Friday, February 20, 2015
Women who were a little bit famous. Women who were related to, or close to, someone actually famous. The organizing principle of Megan Mayhew Bergman’s collection of short stories, “Almost Famous Women” (Scribner, 2015), about real although mostly forgotten women, may sound like a gimmick, but the stories are effective not only because of their intriguing topics, but also because they stand strong as stories, regardless of the “fame” angle. The stories are fictional, but very believable. Each character is explored, even cherished, for her individuality, her vividness, her desire to "be someone,” to experience life fully. The protagonists include the poet Lord Byron’s young daughter Allegra, the actress Butterfly McQueen, the poet Edna St. Vincent Millay’s sister Norma, the writer Oscar Wilde’s niece Dolly, and Violent and Daisy Hilton, two sisters joined at the hip.
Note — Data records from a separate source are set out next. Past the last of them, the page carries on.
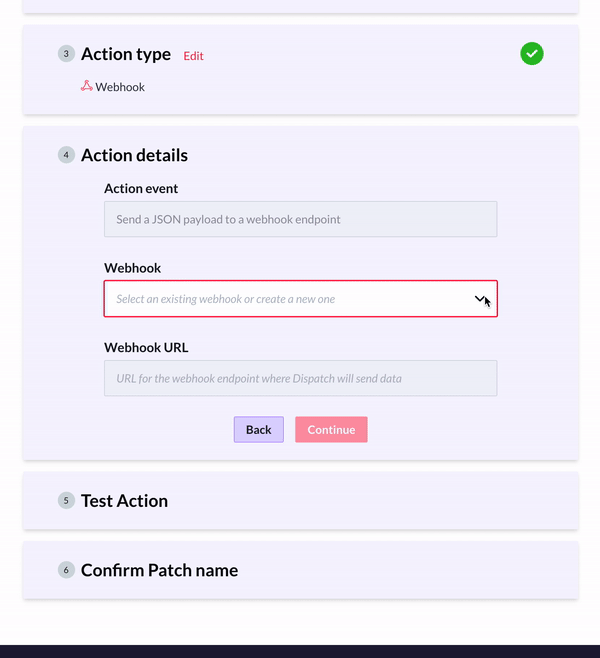Click the Action event field
Screen dimensions: 600x658
click(x=300, y=219)
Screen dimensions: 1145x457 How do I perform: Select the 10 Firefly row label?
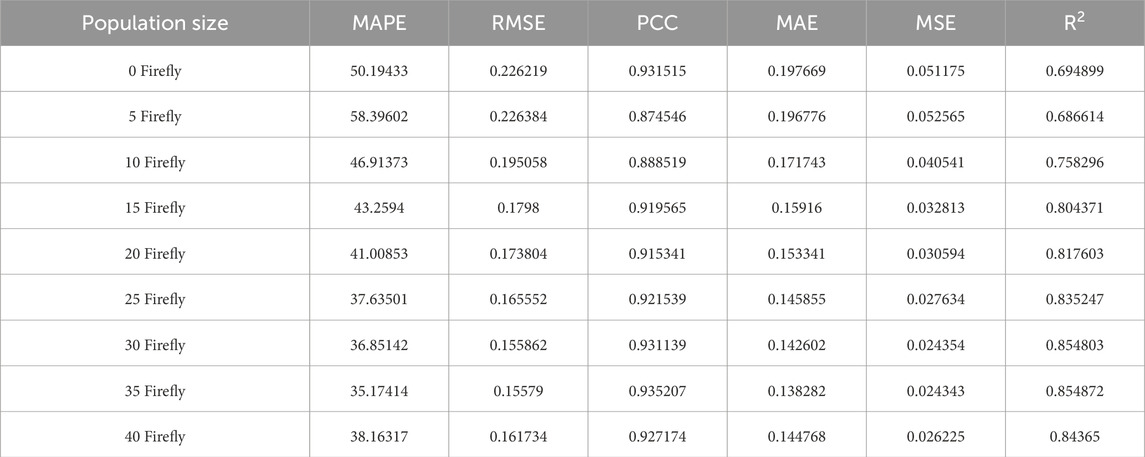click(154, 162)
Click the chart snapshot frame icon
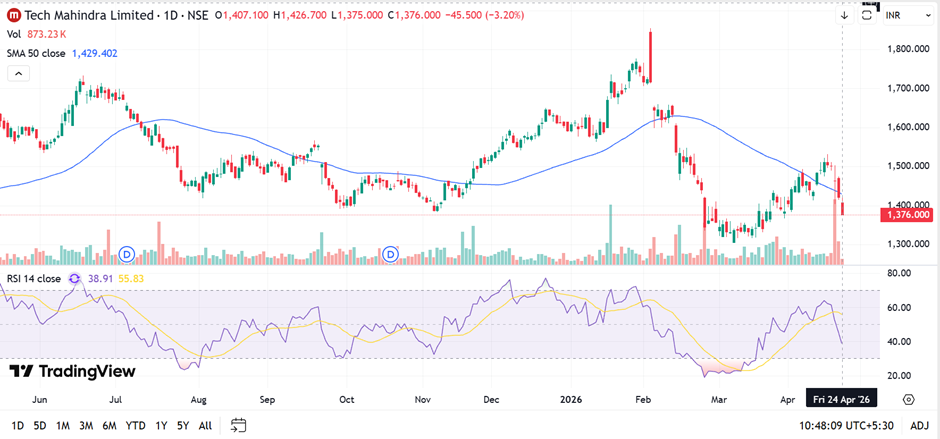This screenshot has height=439, width=940. point(866,16)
A small quibble I have is that one story is about the adventurer, aviatrix, and writer Beryl Markham, who is in fact quite famous, definitely more so than the women in the other stories. Some of the stories are quite sad; the one about Allegra comes to mind, as she was left in a convent orphanage as a small child, lived there for years, kept expecting to see her parents, but did not. Another pathetic case is that of the writer and painter Romaine Brooks, well known in her glory days in Paris, but now in declining health, querulous, bedroom-bound, and manipulated by those who take care of her. But all the stories burst with the oversized personalities of these very different but all strong and compelling women. Gender is certainly an issue, and we see how many of the characters were oppressed, repressed, and restricted, at various times in various ways, and yet they could not be completely kept down. I especially like the literary aspects of several of the stories, the ones about writers, or relatives of writers.
Monday, February 16, 2015
I was sad to read this morning that the poet Philip Levine died Saturday (2/14/15) in Fresno at the age of 87. Levine is most well known for his poetry about the lives of working class people. According to John McMurtrie of the San Francisco Chronicle (2/16/15, p. A8), Levine started working in a factory in Detroit at age 14, wrote poetry even at that age, and promised himself that he would “find a voice for the voiceless,” the working class. That became his life’s work. Levine's poetry is wonderfully written as well as being accessible, and he won several prizes, including a Pulitzer Prize and two National Book Awards. I feel a bit connected to Levine because of where he grew up and where he taught. He grew up in Detroit, a city I lived near for several years. After earning an MFA at the famed Iowa Writers Workshop, and being selected for the Stanford Writing Fellowship, he taught most of his career at California State University, Fresno, a city where several of my close family members live, and one which, although I have never lived there myself, I have visited several times a year for decades. But most of all, being interested in issues of social class, and addressing them in my academic writing, I am drawn to the fact that he spoke for the working class. His death is a great loss, but he leaves a distinct and important legacy.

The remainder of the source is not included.